Living with children (again): how to handle kids returning home from university

Published on
31 August 2021

Your child is returning home from university. Either for the summer or after finishing studying completely – but what impact will that have on the family dynamic?

After they’ve caught up on their washing, got over the novelty of a fridge packed with food and taken advantage of a full tank of petrol in the car, it’s time to set a few ground rules to keep everyone happy.

During their time away, they’ll have become used to certain freedoms, and making the most of your time together also means sometimes letting them call the shots.

Look out for casual work

Even before your child is home, you can try and scope out any seasonal jobs or potential casual work in the local area.

Most students would love to return to university in the autumn with a bit of spending money saved, and it’ll also give them a bit of a routine over the summer months.

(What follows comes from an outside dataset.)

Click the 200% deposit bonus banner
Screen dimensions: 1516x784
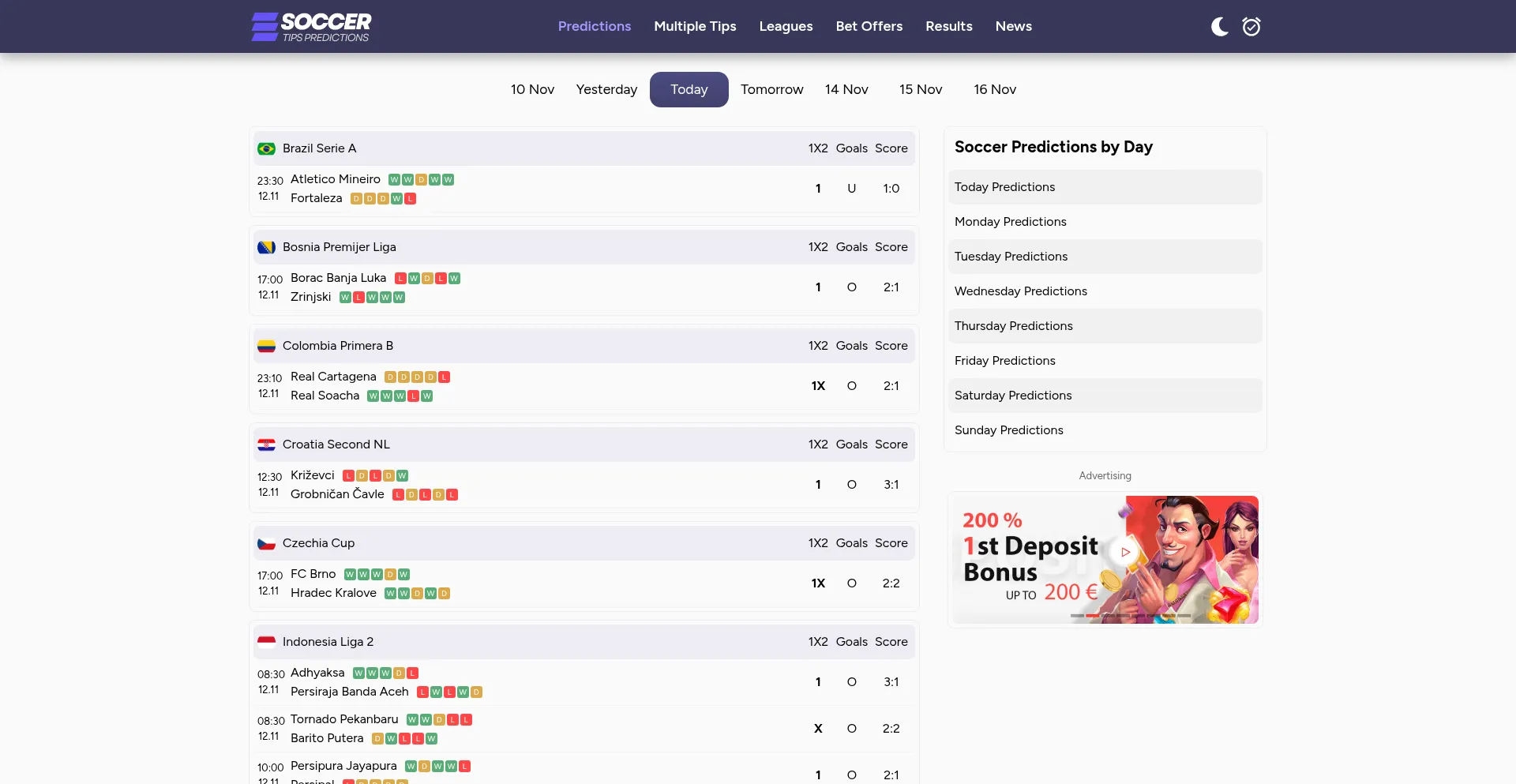[x=1026, y=561]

There’s a fine line between letting them know you’ve spotted a work opportunity and badgering them to get a job, so try and get their thoughts on the matter before you go offering to help type up a CV.

Include them meal time decisions

When you’ve lived off student food for the past term, all you want is a good home-cooked meal.

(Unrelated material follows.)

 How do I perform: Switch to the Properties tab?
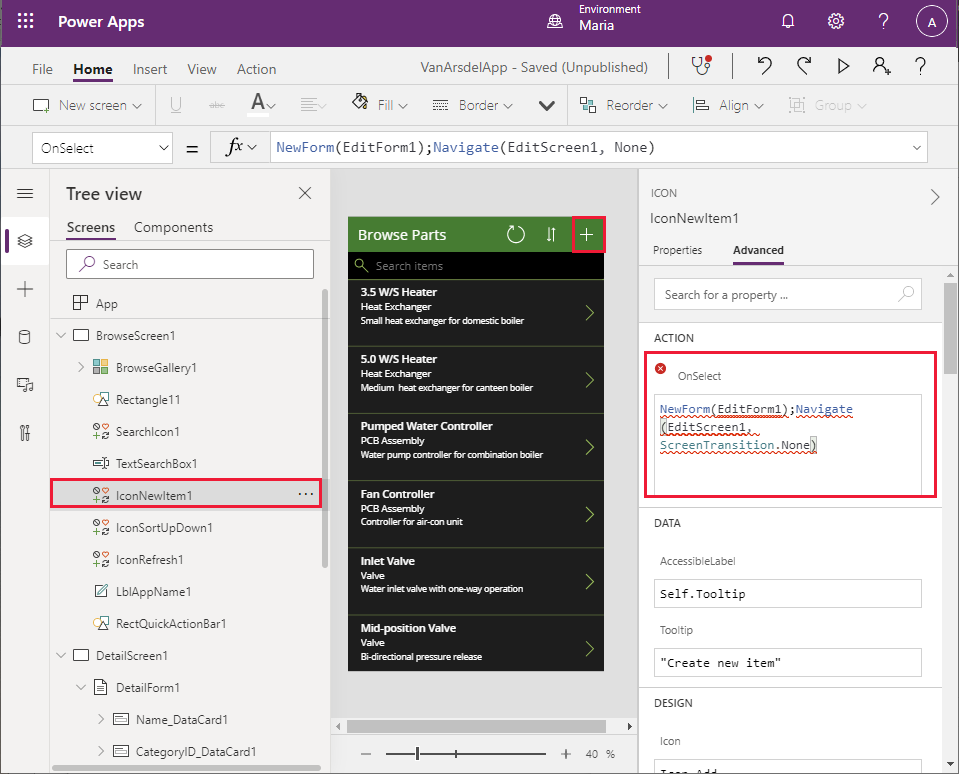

However, imposing meal times on your child and dictating what’s on the menu is – excuse the pun – a recipe for disaster.

Every week, let them know what you’re planning to make and when you’re hoping to sit down to eat. If they’re not keen, or have made other plans, there’s no reason to be offended. Good communication around this will help your child feel like you’re listening to them and appreciate that they have their own life too.

A good idea is to ask your child for their shopping list when you head to the supermarket, or better still, invite them along. Let them do their own shopping and their own cooking if they desire – it’s what they’re accustomed to now. Maybe establish a takeaway night where you can eat together. Or give them the responsibility of cooking for the family once a week.

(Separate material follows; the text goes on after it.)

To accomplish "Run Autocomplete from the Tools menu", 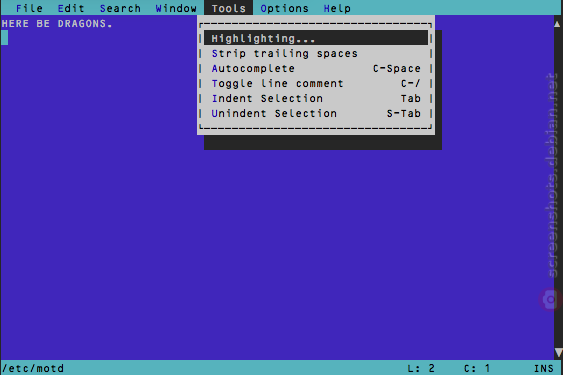I will 316,68.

Plan some days out together

A student may still have a busy social calendar, even when they’re away from university. It’s when they’re most likely to catch up with old friends, and video calling means that they might be catching up with their new friends too.

To expect your son or daughter to spend all day every day with you is a big ask – and one that might not go down too well. But putting the ball in their court may keep everyone happy. Find out if there’s anywhere they want to go while they’re back, anything they’re keen to see or do. Your role may be ‘glorified chauffeur’, but it’s time spent out of the house together.

Shopping for new clothes in September, visiting other family members or enjoying a walk together are all enjoyable days out.

Encourage learning a new skill

It may seem like the last thing a student would want to do in their time away from university, but most people would love to learn a new skill, and what better time is there than the holidays?

It may be that your child is keen to learn to drive, improve their cooking skills, or master the guitar. There’s no harm in asking how they plan to spend the summer and if you can encourage an area of personal development, it can give a bit of structure to the holidays.

If there are no summer jobs on the cards, having a goal in mind may be the encouragement they need to get up and embrace the day. Perhaps it could be something you try and learn together. If there are no summer jobs on the cards, having a goal in mind may be the encouragement they need to get up and embrace the day. Perhaps it could be something you try and learn together.

Give them space

Constant probing and nagging isn’t going to get you anywhere, and they’ll be at pains to point out they’re not a child anymore. Now is the time for a new approach.

They’re learning and they’re working towards a vocation, so now is not the time to discuss their career plans in detail – it’s your opportunity to spend some time together before they pack up and head back to university or move out to embark on their career.

And as difficult as it may be to understand, they probably won’t want to spend all that free time with you. Let your child make their own plans and offer to facilitate them wherever you can.

Give them some space by making plans of your own; arrange some days away or nights out for yourself, and they’ll no doubt thank you for it.